Where a member of a company has been assessed to and has paid super-tax otherwise than under this Section in respect of any income which has also been assessed and upon which Super-tax has been paid under this Section, he shall, on proof to the satisfaction of the Special Commissioners of the double assessment, be entitled to repayment of so much of the Super-tax so paid by him as was attributable to the inclusion in his total income from all sources of the first-mentioned income.
(5) This Section shall apply to any company—
For the purposes of the Sub-section—
(6) In this Section the expression "member" shall include any person having a share or interest in the capital or profits or income of a company, and the expression "employee" shall not include any governing director, managing director, or director.
I beg to move, at the beginning of the Clause, to insert the words
With a view to preventing the avoidance of the payment of Super-tax through the withholding from distribution of income of a company which would otherwise be distributed, it is hereby enacted as follows.
This is designed to carry out a promise to insert words, which I indicated that the Government would be willing to insert when the Bill was in Committee, in order to make clear what was the general purview of the Clause, namely, that it was not to interfere with bond fide companies carrying on business in the ordinary way, without having an eye on escaping taxation.
I am very much obliged to the Solicitor-General for putting in these words. I think they do what I, and those who think with me, had sought to have laid down during the discussion of the old Clause 14 and now of this new Clause 17. That is to say, we have upheld with him the principle that legal tax-evasion by a loophole in legislation should be stopped, but that we wish to protect innocent people from being hurt by the operation of this Clause. The Clause, as it is now to be remodelled, will help us in that respect. We shall protect the innocent by this Clause, but the Chancellor of the Exchequer will not catch all the wicked with it. There are three certain ways by which the wicked, if the sum involved were large enough to make it worth while, could get out of the paying of Super-tax by means of limited liability methods.
I beg to move in Sub-section (1), after the word "company"["the said income of the company shall for the year"], to insert the words
after deducting such amounts as may be required for the maintenance and development of the business.

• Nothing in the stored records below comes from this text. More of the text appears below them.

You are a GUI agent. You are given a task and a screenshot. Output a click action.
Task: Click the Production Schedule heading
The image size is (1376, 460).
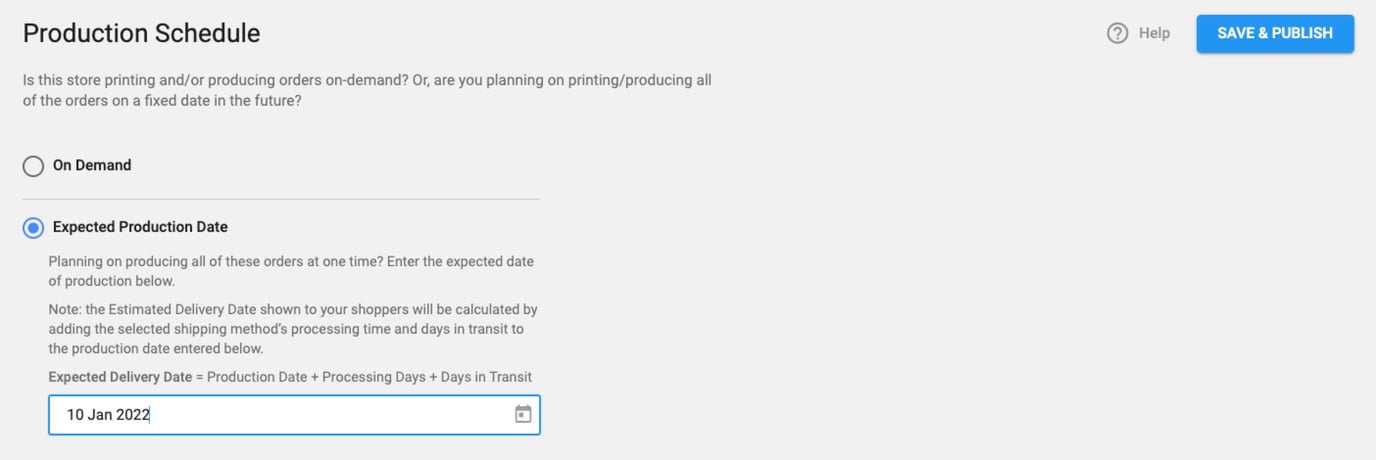click(x=141, y=33)
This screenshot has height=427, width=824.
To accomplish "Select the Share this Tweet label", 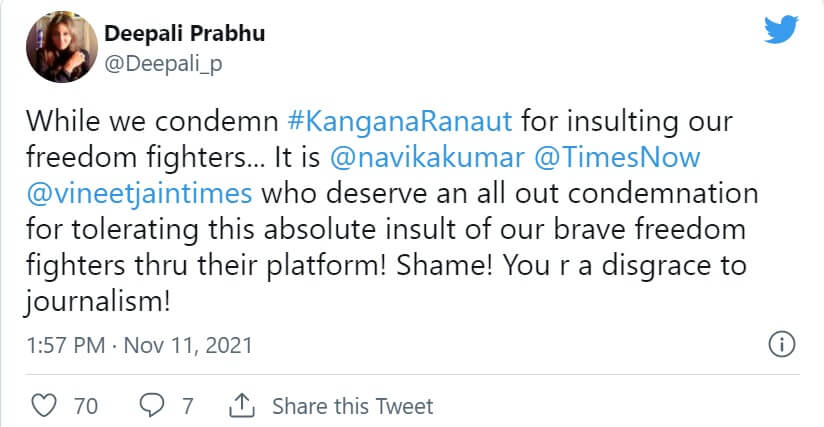I will click(x=352, y=406).
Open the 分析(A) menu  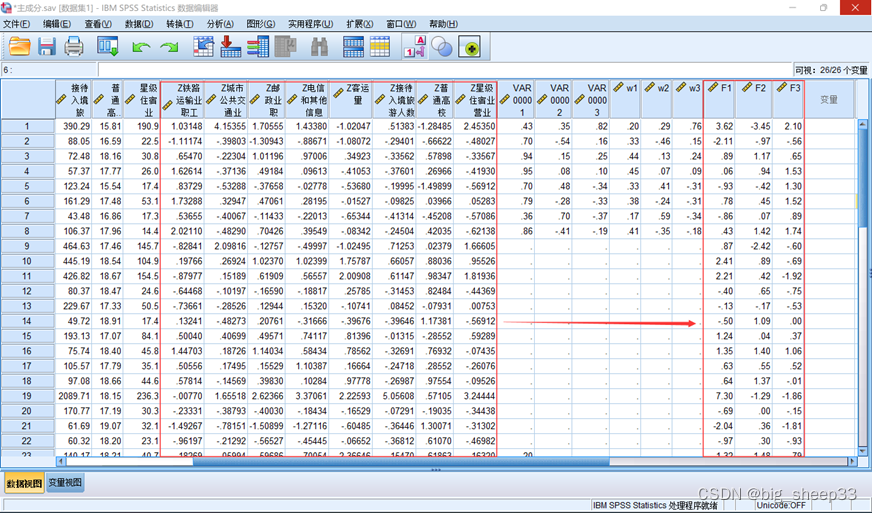pyautogui.click(x=220, y=24)
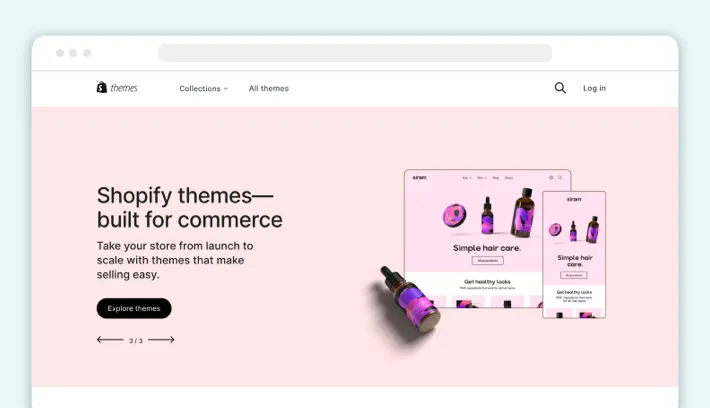Click the Shopify bag logo icon
Screen dimensions: 710x408
[101, 87]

This is a technical accounting point. I daresay the Solicitor-General remembers the point I made on the Second Heading. It was, roughly, this: If a party or company or person returns an amount as profit or income, which the authorities think is not a sufficiently large or proper amount, they will proceed to rip up the figures. But if they rip up the figures, they are then able to reconstitute the balance sheet only in accordance with the terms of the Income Tax Act, and if they do so, they will not be able to allow the person or company which they are assessing the advantages or reliefs which this Clause provides. I therefore suggest that the Commissioners, when they review figures which they have challenged, in putting the net profit at a figure which will satisfy themselves, must allow the company or person whom they are reassessing under this Bill the same advantages as could be claimed by the company or him under this Clause if he had at the outset returned an amount which satisfied them—that is to say, an amount which would not have made it necessary for the authorities to re-open the balance sheet for the purpose of preventing the avoidance of Super-tax by withholding income from distribution.
If you adopt that view, do you not penalise the man by depriving him of the right to have the exemptions or abatements which he would have had, had he made returns which in the first instance suited the Commissioners? Sup- pose the difference challenged turns out to be small?

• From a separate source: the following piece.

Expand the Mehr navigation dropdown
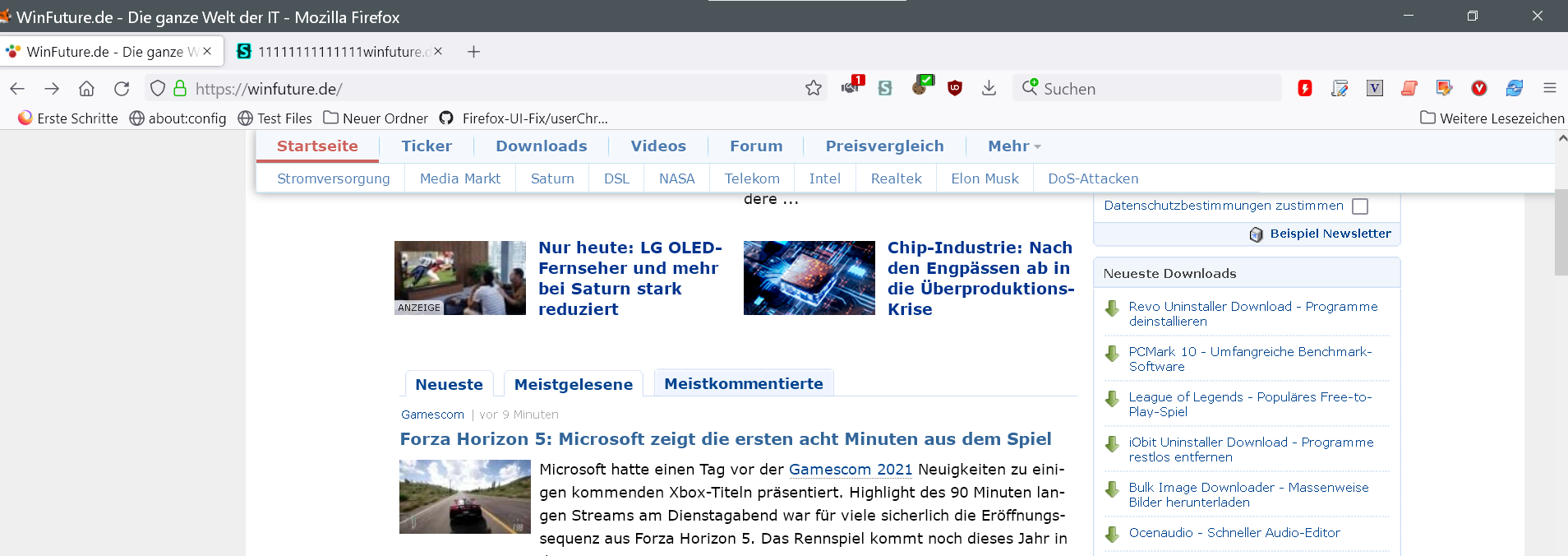This screenshot has height=556, width=1568. 1013,146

I think there is a misapprehension. The question involved here is really the question that was debated yesterday, as to whether or not, in the case of a private firm, money put to reserve for capital purposes out of the income after it has been earaed, should be allowed as a deduction from the income as costs of earning the income. That principle was contrary to the whole scheme of Income Tax legislation, and was negatived. The scheme of this Clause is that where a company is, in effect, similar in character to a private firm, and the company cloak is assumed only for the purpose of avoiding the taxation to which the income of those persons controlling it would be liable if that were a firm and not a company—the object of this Amendment is to allow just the same kind of deductions as were negatived yesterday in the case of the private firm. If that were done and it were applied to a private firm the cost would be very large.
The Solicitor-General said one thing which rather surprised me. He has just inserted at the beginning of this Clause the words "with a view to preventing the avoidance of the payment of Super-tax," etc. That Amendment will shut out from the operation of this Clause any number of bond fide trading companies. Several alterations were made in the Committee stage. The date has been brought forward from 1909 to 1914. Are we to understand that after all these exceptions have been made the insertion of these words will cost the Exchequer £5,000,000 a year?
No. I fear that what I said may have given that impression. If the principle, which was negatived yesterday, in the case of firms were adopted and applied to firms as well as companies, that figure would be involved. I did not say that £5,000,000 would be involved in this Amendment.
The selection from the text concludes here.